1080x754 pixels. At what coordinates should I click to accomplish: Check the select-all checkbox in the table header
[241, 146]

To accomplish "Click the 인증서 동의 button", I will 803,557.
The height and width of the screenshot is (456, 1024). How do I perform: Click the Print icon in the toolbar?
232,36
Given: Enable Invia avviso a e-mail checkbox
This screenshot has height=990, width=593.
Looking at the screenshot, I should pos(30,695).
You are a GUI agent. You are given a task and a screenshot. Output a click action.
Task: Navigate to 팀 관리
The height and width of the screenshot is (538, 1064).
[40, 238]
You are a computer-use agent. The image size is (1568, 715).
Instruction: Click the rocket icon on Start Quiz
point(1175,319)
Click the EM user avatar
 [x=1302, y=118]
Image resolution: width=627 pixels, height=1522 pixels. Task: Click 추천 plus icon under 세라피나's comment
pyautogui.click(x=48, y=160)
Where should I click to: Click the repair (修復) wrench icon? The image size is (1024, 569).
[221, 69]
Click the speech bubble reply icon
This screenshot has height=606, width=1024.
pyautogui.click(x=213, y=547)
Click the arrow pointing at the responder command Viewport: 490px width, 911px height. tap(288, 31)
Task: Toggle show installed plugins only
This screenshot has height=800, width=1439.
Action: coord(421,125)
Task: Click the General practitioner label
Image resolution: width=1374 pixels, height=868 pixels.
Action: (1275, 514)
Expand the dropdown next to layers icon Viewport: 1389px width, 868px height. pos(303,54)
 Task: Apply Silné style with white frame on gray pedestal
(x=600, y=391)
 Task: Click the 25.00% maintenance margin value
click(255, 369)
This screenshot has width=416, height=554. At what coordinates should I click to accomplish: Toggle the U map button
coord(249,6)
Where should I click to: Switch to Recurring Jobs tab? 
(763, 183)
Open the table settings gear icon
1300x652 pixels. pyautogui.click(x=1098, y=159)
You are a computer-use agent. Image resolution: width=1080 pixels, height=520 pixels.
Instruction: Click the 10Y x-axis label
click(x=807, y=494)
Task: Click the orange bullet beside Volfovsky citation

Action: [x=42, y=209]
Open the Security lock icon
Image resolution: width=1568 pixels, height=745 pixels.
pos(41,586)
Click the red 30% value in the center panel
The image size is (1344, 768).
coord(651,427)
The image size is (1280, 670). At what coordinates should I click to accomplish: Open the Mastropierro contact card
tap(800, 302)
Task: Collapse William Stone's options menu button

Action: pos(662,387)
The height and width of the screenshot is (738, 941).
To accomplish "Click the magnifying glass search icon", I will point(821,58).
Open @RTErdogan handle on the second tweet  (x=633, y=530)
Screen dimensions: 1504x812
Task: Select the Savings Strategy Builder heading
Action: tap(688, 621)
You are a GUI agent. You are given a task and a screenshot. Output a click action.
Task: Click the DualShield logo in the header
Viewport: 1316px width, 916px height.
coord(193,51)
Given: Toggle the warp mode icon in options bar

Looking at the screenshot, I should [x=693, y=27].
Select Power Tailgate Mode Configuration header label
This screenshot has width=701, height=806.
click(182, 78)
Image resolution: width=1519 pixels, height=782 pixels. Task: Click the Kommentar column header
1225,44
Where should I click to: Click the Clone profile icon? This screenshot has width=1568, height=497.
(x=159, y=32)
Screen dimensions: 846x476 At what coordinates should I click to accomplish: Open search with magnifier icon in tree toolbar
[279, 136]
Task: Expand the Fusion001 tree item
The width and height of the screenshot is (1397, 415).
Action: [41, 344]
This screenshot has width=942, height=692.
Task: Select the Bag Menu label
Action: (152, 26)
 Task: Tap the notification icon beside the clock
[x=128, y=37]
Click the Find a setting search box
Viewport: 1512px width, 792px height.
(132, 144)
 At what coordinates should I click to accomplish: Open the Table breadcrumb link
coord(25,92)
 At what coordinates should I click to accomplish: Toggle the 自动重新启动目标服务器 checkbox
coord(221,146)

============

## What you need to do:
Pick out every line of the data above that contains the string "should", matching case exactly.

## Exercise output:
1080x754 pixels. At what coordinates should I click to accomplish: Check the select-all checkbox in the table header
Looking at the screenshot, I should pos(30,695).
Where should I click to: Click the repair (修復) wrench icon? The image size is (1024, 569).
This screenshot has width=416, height=554. At what coordinates should I click to accomplish: Toggle the U map button
Where should I click to: Switch to Recurring Jobs tab? 
The image size is (1280, 670). At what coordinates should I click to accomplish: Open the Mastropierro contact card
Looking at the screenshot, I should [x=693, y=27].
Where should I click to: Click the Clone profile icon? This screenshot has width=1568, height=497.
Screen dimensions: 846x476 At what coordinates should I click to accomplish: Open search with magnifier icon in tree toolbar
 At what coordinates should I click to accomplish: Open the Table breadcrumb link
 At what coordinates should I click to accomplish: Toggle the 自动重新启动目标服务器 checkbox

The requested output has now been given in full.